Даже не самого взыскательного мужчину может оттолкнуть женская вульгарность. Как правило, она выражается в дешевом и вызывающем внешнем виде, крикливости, хамоватых интонациях в голосе, сквернословии, желании флиртовать одновременно с несколькими мужчинами, слишком откровенных разговорах о сексе.

*Пагубные пристрастия*

Если женщина хочет быть привлекательной в глазах достойного мужчины, ей вряд ли стоит злоупотреблять курением, пристрастием к алкоголю и уж тем более наркотикам. Мало, кто из мужчин захочет иметь такую мать для своих будущих детей.

*Прилюдное прихорашивание*

Это одна из самых распространенных привычек. И вроде бы нет ничего крамольного в том, чтобы достать косметичку и быстренько поправить макияж, однако именно этот жест снимает с женщины покров таинственности и идеальности, показывая, что ее красота сотворена не только природой.

*Корыстолюбие*

 Если женщина начинает без умолку разговаривать о деньгах и проявлять недюжинный интерес к финансовой состоятельности мужчины, это насторожит любого, и тем более богатого. Во-первых, разговоры о деньгах - это невежливо, а во-вторых, настоящий мужчина сам позаботится о том, чтобы женщина никогда ни в чем не нуждалась.
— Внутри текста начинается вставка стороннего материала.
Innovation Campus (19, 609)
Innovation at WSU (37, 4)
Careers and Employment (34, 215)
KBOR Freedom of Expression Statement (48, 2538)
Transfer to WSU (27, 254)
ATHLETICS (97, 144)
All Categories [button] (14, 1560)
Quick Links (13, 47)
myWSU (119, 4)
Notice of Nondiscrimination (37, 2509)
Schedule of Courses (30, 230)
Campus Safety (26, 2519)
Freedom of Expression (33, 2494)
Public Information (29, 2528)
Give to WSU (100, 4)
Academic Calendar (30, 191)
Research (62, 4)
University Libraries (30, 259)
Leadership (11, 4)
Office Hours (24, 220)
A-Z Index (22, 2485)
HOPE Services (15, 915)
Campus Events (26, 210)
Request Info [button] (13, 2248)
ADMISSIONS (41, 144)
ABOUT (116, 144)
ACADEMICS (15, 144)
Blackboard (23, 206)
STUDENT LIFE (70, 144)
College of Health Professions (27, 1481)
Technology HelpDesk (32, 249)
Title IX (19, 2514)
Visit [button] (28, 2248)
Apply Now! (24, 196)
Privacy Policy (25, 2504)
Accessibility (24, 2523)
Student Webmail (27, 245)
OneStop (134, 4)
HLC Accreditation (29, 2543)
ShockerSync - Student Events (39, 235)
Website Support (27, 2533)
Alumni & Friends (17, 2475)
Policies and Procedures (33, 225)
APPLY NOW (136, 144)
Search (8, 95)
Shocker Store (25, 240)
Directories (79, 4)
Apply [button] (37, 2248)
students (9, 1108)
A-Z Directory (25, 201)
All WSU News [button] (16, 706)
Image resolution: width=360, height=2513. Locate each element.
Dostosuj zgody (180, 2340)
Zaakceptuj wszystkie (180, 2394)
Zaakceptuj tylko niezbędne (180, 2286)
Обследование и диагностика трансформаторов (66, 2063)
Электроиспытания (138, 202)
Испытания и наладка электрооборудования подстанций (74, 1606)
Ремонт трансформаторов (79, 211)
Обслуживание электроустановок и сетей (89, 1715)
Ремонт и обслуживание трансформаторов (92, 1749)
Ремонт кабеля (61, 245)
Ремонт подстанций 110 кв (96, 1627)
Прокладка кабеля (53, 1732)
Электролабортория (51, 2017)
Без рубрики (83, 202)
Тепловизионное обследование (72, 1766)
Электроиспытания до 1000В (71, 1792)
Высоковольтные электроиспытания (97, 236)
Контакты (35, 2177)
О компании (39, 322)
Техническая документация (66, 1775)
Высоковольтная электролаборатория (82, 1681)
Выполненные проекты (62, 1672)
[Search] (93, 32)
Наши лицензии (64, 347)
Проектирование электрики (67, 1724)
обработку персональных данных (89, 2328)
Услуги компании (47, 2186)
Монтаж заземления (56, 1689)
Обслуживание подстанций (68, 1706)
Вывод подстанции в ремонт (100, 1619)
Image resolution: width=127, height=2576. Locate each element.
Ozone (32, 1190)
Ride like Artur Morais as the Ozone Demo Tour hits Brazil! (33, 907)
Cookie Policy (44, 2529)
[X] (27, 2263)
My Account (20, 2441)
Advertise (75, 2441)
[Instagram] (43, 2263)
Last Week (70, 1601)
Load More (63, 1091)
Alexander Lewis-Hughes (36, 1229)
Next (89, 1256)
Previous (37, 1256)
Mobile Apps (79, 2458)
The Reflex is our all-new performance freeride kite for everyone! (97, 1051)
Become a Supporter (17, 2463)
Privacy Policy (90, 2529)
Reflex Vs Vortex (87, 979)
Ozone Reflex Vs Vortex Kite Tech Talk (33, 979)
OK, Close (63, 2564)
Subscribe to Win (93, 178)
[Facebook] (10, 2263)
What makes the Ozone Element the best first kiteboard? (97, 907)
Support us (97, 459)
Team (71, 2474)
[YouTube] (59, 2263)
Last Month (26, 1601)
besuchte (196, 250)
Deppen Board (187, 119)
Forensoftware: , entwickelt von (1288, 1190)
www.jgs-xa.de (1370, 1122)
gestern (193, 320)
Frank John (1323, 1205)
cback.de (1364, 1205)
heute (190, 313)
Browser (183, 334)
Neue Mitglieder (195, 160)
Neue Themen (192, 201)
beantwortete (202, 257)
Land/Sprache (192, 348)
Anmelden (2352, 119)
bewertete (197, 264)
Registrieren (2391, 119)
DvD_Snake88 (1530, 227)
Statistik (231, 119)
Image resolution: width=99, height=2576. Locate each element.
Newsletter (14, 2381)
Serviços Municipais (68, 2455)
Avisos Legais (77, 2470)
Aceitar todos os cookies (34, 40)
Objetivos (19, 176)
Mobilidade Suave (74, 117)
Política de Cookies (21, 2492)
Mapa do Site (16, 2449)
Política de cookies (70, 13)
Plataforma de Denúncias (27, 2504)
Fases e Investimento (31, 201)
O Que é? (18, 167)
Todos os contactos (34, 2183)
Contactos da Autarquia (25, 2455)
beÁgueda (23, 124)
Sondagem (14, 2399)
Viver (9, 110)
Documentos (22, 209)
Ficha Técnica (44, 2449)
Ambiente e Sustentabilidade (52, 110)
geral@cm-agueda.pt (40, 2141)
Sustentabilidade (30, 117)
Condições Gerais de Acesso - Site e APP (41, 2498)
*Чрезмерная сексуальность*

Мужчины, несмотря на некоторую толстокожесть, в определенных случаях проявляют большую проницательность. Например, когда женщина стремится к излишней сексуальности, и слишком усердна в этом вопросе, что часто выражается в излишней жеманности, очень облегающей одежде, соблазнительном поведении в неподобающих случаях, то мужчины сразу интуитивно понимают – если так сильно старается казаться сексуальной, значит, она не сексуальна.

*Непунктуальность*

Так повелось, что женщинам непункутальность в отличие от мужчин прощается гораздо чаще. И мужчина не будет сильно дуться, если женщина опоздает на свидание. Но если это приобретет регулярный характер, женщине будет сложно найти человека, который не будет испытывать от этого раздражения.

*Постоянное нытье*

Если женщина часто жалуется на свою работу, на подруг, на плохие магазины, на парикмахерш из салона красоты и на тысячу других вещей с ней завянет даже самый оптимистично настроенный мужчина. Никому не хочется находиться рядом с человеком, готовым кукситься из-за самого незначительного пустяка.

*Нежелание развиваться*

Многие женщины со временем привыкают к тому, что в их жизни кроме магазинов и салонов красоты ничего нет. Вся их жизнь проходит от одного торгового центра к другому, при этом они нисколько не заботятся о своем личностном росте. С такой женщиной можно закрутить легкий роман, но связывать жизнь с человеком, который ничего не знает и ничем кроме шоппинга не интересуется, захочет не каждый мужчина.

Источник: stylemania.km.ru

----------


## Malaya

> Прилюдное прихорашивание


буду знать*

----------